If I can do it..........
        yours Scott


******************************* Scott Grandstaff Box 409 Happy Camp, Ca 
96039 scottg@s... http://w
ww.snowcrest.net/kitty/sgrandstaff/
http://www.snowcrest.
net/kitty/hpages/index.html
255278 "Adam R. Maxwell" <amaxwell@m...> 2015‑07‑01 Re: Off Topic for People Who Know Some Metallurgy
> On Jun 30, 2015, at 11:32 , Kirk Eppler  wrote:
> 
> On Tue, Jun 30, 2015 at 10:38 AM, Don Schwartz  wrote:
> 
>> MAking a spring has worked satisfactorily for me. It would be helpful for
>> you to know the wire gauge and length of the spring. Perhaps someone can
>> post a photo and provide measurements for that model brace
> 
> 
> http://www.bob-
easton.com/blog/2009/963/
> 
> Bob has a thing on winding your own springs here.  Seems like George's
> Basement had something on stealing them from Ball Point pens, but I can't
> find that link anymore.

Pretty sure I got it from a post by Ed Balko in this thread:

http://swingleydev.com/archive/get.php?message_id=70703&submit_thread=1
">http://swingleydev.com/archive/get.php?message_id=70703&submit_thread=1

There's a bunch of stuff in the archives about music wire vs.
piano wire vs. arn wire that I don't pretend to understand;
my local hardware store has some stuff labeled "music wire"
that I've used for brace springs, though. Worth a check if you
don't want to do the McMaster order like Scott mentioned!

> 
> Kirk Eppler in HMB, who got another baby step done in garage cleanup last
> night.  997 more to go.

This is what I do between projects. It gives the illusion of progress
without the pressure of a deadline.

Adam
255297 "Peter Evans" <peterrevans@o...> 2015‑07‑02 Re: Off Topic for People Who Know Some Metallurgy
Spring steel should not go into acid, especially if under tension. I have
not seen the effect on spring steel because I have never used it on spring
steel including saws.

 Acid keeps on working after the rust is removed and etches steel - that is
how files are sharpened after all. Cast iron seems less affected. 

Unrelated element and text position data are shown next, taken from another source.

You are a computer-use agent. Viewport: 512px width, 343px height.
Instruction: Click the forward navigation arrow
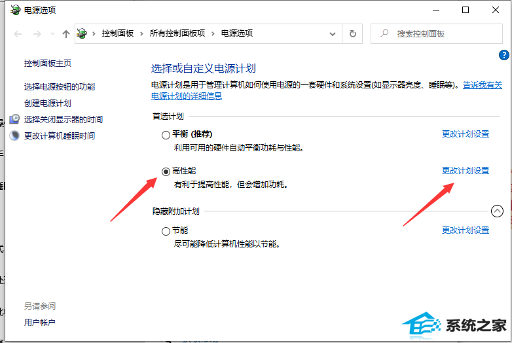(x=37, y=33)
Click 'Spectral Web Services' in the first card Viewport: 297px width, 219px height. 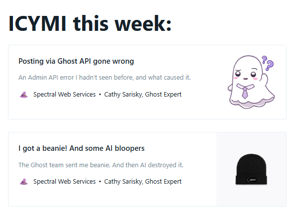[x=65, y=95]
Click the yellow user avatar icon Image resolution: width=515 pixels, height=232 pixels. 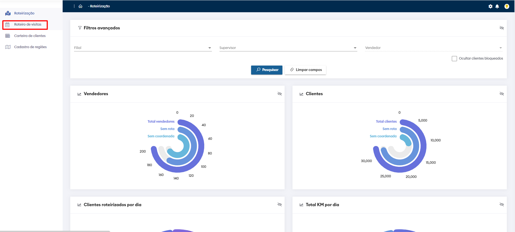click(x=507, y=6)
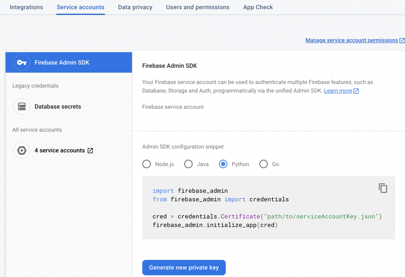405x277 pixels.
Task: Click the Manage service account permissions popout icon
Action: pos(402,40)
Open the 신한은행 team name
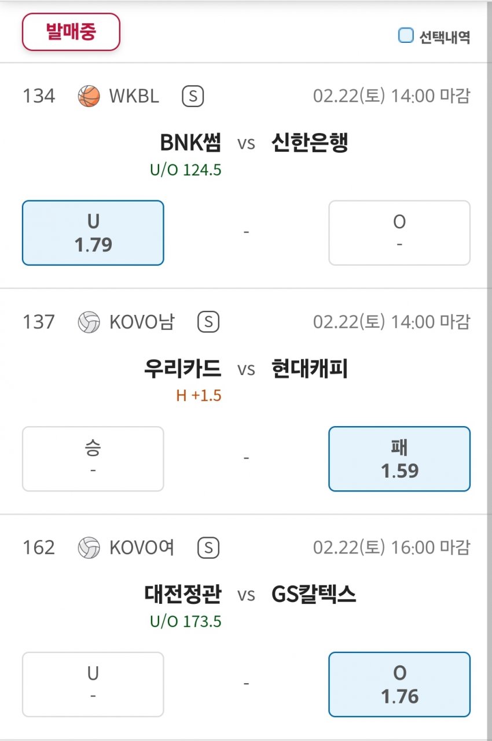The width and height of the screenshot is (492, 741). [x=310, y=142]
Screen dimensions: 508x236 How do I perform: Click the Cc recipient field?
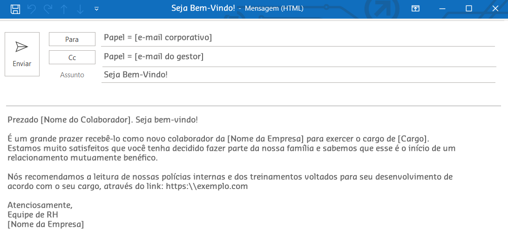tap(298, 57)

The solution is vigilance, checking items regularly and removing earlier
rather than later is the method. I removed some superficial rust from NOS
files after 15 minutes in the citric. Followed by removing ALL moisture with
a hair dryer.


Cheers
Peter

Peter Evans
Sydney, Australia

-----Original Message-----
From: OldTools [mailto:oldtools-
bounces@s...] On Behalf Of Chuck
Ramsey
Sent: Tuesday, 30 June 2015 8:12 AM
To: Adam R. Maxwell; oldtools@s...
Subject: Re: [OldTools] Off Topic for People Who Know Some Metallurgy

Yeah Adam-
Springs are one of the things I've totally ruined too.  And your comment
about revealing or adding pits is also close to my experience.  I dunno
either because there was too much rust covering the item before I put it in
the vinegar to do an inventory of the pits.